Liquidizer boldly introduced Jesus Jones to the world, with such healthy and inspirational disregard for pop music convention.
Of course you remember Nine Inch Nails’ Pretty Hate Machine. You may even have heard of Orgy’s first record featuring their catchy but largely unnecessary interpretation of New Order’s “Blue Monday”. How about Stabbing Westward? How about the unbelievable overplaying of EMF’s “Unbelievable”. What all of those artists have in common is that the media referred to every one of them as pioneers of the same sound — a blending of electronic, industrial and dance music influences with pop rock. Of course back then we would simply have lumped it into that table in the corner of the room where weird kids sat and called it, vaguely, alternative dance.
Long before any of those artists albums made it onto the charts, there was a record that shot out of nowhere, way ahead of its time. It was a record built for the mid-’90s on the tail end of the ’80s by a British band who were so forward-thinking that they posed for magazine posters wearing a would-be trend-setting combination of era skateboard attire and sci-fi space gear made out of BMX safety equipment. They were every future nerd’s dream — dancefloor-friendly pop-punk banged out on synthesizers and samplers where the guitar was merely a supporting sound. But their debut fell somewhat flat despite being one of the most groundbreaking and innovative records of its day.
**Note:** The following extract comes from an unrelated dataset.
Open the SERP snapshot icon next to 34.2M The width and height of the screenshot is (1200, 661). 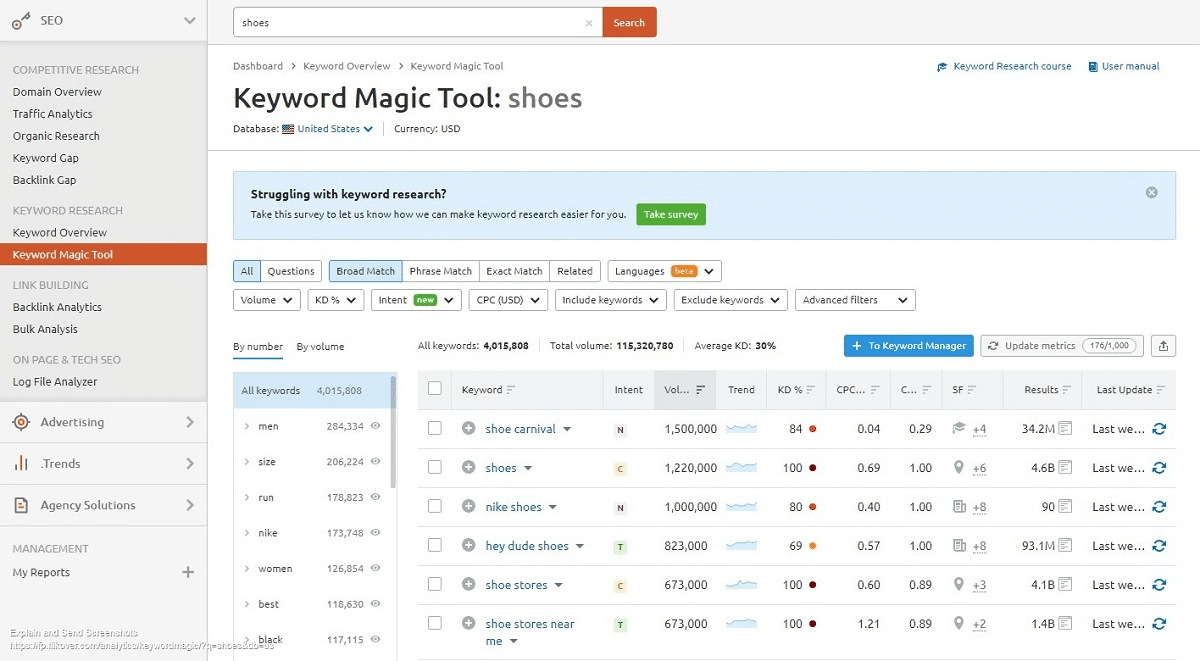pos(1067,428)
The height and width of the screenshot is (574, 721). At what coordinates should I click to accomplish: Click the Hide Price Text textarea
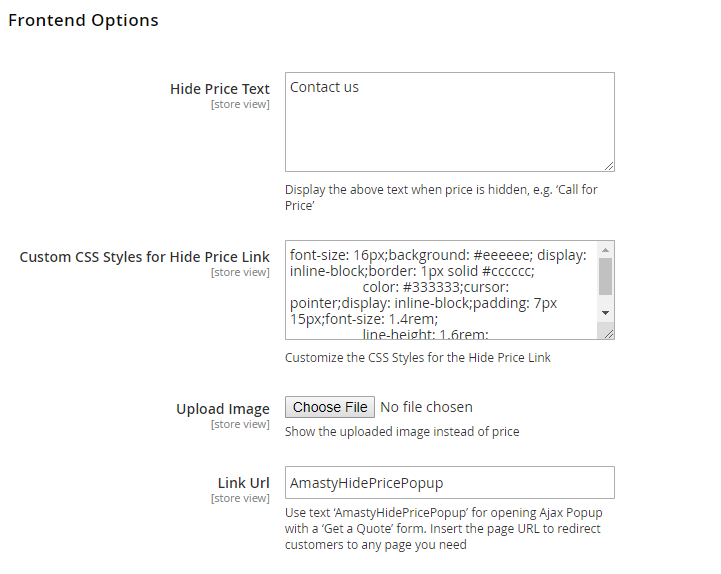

You probably don’t remember Liquidizer.
The Brits got it, as they often do with innovative new sounds (see Drum ‘n’ Bass, dubstep). On his BBC Radio 1 show, Bruno Brookes championed their first single “Info Freako” which was, incidentally, one of the least great tracks of an album full of great singles. In fact “Never Enough” which featured a fast buzzing guitar drone forming the backbone upon which Mike Edwards hung the meat of his raspy, melancholic cries. “So you wanna be happy!/ So you wanna be happy! Hey-Hey!/ Don’t you know happy is/ Never enough!”
It’s a rare thing that an album can hold up over 25 years after its release but this one really does. The ’90’s hip-hop influences which are now being celebrated by modern records like Celph Titled and Buckwild’s Nineteen Ninety Now are all over Liquidizer. “Too Much to Learn” even exploits dub influences before winding into a catchy pop hook. That these sounds are now finding a new audience means that Liquidizer needs to be reintroduced. Though it may be celebrated for being ‘retro’, it’s important to note that electronic acts are not celebrated in that way quite as often — particularly where they crossed over into rock territory. Electronic music is often perceived as the disposable junk food of the genre tree and yet Liquidizer manages to sound timeless.
The album opens on “Move Mountains,” which features a simple, very old-school (even at the time) house beat. After a few bars however, it launches into possibly the earliest “crazy drop” in dance music history. A unrelenting freak out of grinding guitar melody, layer upon layer of swinging sirens, vocal samples and a the icing on the cake — a breakbeat. It’s a fitting intro that holds as much impact today as it did when it was recorded.
It wouldn’t be until Doubt arrived in 1991 that Jesus Jones would finally become a household name. Seemingly coached into making good business decisions, they doubled down on the pop appeal and distanced themselves from Liquidizer’s more raw guitar sections. On the back of their jangly pop anthem “Right Here Right Now”, the band became so well known that they licensed the song to the small Canadian province of Prince Edward Island who used it, much to the chagrin of their own under-represented musicians, to promote tourism. “Right Here, Right Now/ There is no other place that I’d rather be.” Of course they did. It’s a no-brainer. But Liquidizer fell into obscurity in the shadow of Doubt, as would the band and both went unappreciated by anyone but the fans around the world who sought merely to round out their collections.
From the simple hip-hop breaks of “What’s Going On?” which overlay a wah-wah guitar lick to the uncomfortable, almost burgeoning industrial grinding of “Song 13,” Jesus Jones was a gateway band that transformed fans of pop music into fans of more alternative electronic crossovers. For that, they deserve some reflection and a rewind. And for the fact that Liquidizer introduced them to the world so boldly and with such healthy and inspirational disregard for pop music convention, it deserves a place in your library.